Tag Archives: plot

Characters That Want a Different Ending

Lately, I’ve been really focusing on my writing.  You can see that in my blog.  I’ve been posting more regularly and writing with more freedom, playing with prompts, and really just writing to write.  It’s been exciting for me.

I’ve been suffering though from a long bout of writer’s block.   I had outlined the end of my NaNo book and was happily working toward that end and then one of the characters said, “You can’t write this ending.  It’s rubbish and it’s not what’s supposed to happen to me.”  I looked at it and realized this character was right.  So I outlined again.  And again, that character said, “Tsk, tsk.  Still not the right ending for me.”  And I had to look at it and agree again.  It wasn’t the right end.  Back to the outline again.

This has now happened five times.  I just don’t know what I’m doing.  All of a sudden, this idea that was flowing along so nicely during the month of November is now at a stand-still, being held hostage by a finicky young woman who seems to want something but won’t say just what.


Writer’s Block is one of those things that people either believe in or believe to be a myth.  I am one of the ones who think myth.  I may not have had much progress in getting toward the ending of my book, which makes it hard for me to want to be part of a writing/revision group when I don’t have a completed piece, but that doesn’t mean I have stopped writing altogether.
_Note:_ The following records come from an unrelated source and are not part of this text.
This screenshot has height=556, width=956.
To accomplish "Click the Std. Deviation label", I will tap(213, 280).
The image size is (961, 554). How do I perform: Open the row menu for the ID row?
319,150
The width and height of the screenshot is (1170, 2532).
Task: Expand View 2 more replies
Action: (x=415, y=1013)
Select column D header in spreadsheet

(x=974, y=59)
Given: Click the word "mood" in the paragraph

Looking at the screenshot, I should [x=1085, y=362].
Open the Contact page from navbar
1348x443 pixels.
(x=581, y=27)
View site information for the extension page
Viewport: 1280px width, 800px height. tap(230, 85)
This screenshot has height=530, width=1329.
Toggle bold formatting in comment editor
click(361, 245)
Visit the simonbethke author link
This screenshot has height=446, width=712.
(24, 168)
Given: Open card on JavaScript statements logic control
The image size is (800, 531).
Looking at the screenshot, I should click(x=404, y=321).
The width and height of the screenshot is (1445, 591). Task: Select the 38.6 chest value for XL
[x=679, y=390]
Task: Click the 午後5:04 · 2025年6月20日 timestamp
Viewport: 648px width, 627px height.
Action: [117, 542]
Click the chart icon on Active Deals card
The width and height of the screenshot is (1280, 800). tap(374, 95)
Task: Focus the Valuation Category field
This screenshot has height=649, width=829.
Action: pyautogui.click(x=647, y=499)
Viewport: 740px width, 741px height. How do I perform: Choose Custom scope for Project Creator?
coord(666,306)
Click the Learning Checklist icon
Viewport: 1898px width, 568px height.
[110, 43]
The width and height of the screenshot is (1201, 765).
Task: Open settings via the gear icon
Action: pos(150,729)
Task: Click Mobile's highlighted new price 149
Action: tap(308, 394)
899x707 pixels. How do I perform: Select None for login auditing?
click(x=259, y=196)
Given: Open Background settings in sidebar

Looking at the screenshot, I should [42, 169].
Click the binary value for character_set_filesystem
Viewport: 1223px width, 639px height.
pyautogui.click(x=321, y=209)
While I’m waiting for this character to figure out exactly what it is she wants, I am going back and expanding on spots that needed a little more.  I’m editing other sections and removing the non-essential parts.  I’m adding more scenery and other information that helps me get a little closer to getting that ending that is supposed to be matched up with the rest of the story.

Doing this simple act is really a huge help.  I find myself going back and reviewing everything, revisiting characters, conversations, even clothing choices.  All those things help make the ending a little more clear.  I had a pretty good breakthrough last night but it actually made the ending a little less clear because one of those magical things happened.  As I was writing, the character in question said, let’s see what happens if the professor does provide the key ingredient.  Even though it was never in my original outline, it works.  Now, I have a whole new direction to go in and that is exciting!

Writer’s block is more of a mental hurdle we place in front of ourselves.  We can either let it stop us or we can choose to work around it.  Simply writing a journal entry a day is one way to keep the writing going.  Even though it’s not directly related to whatever it is you’re working on at the time, it’s still writing and you may find something in your writing that can help you go back to that story and finish it.  Just keep writing, even if you feel stuck, write something different, like a small essay on the weather that day, a review of a book you recently read, a letter to a friend you haven’t seen in a while. Write anything.  Then go back to your story and see what magical things happen!


Filed under Writing

Researching, Accuracy, and Writing

I’ve been making the mad dash lately in an effort to really close my writing gap.  Today is official the mid-point for my 30 day writing project.  I have 15 days to get to that coveted 50,000 word mark.  As it stands today, I would have to 2,180 words per day to finish by 11/30.  Theoretically, it’s doable.  Realistically though, I am beginning to have my doubts.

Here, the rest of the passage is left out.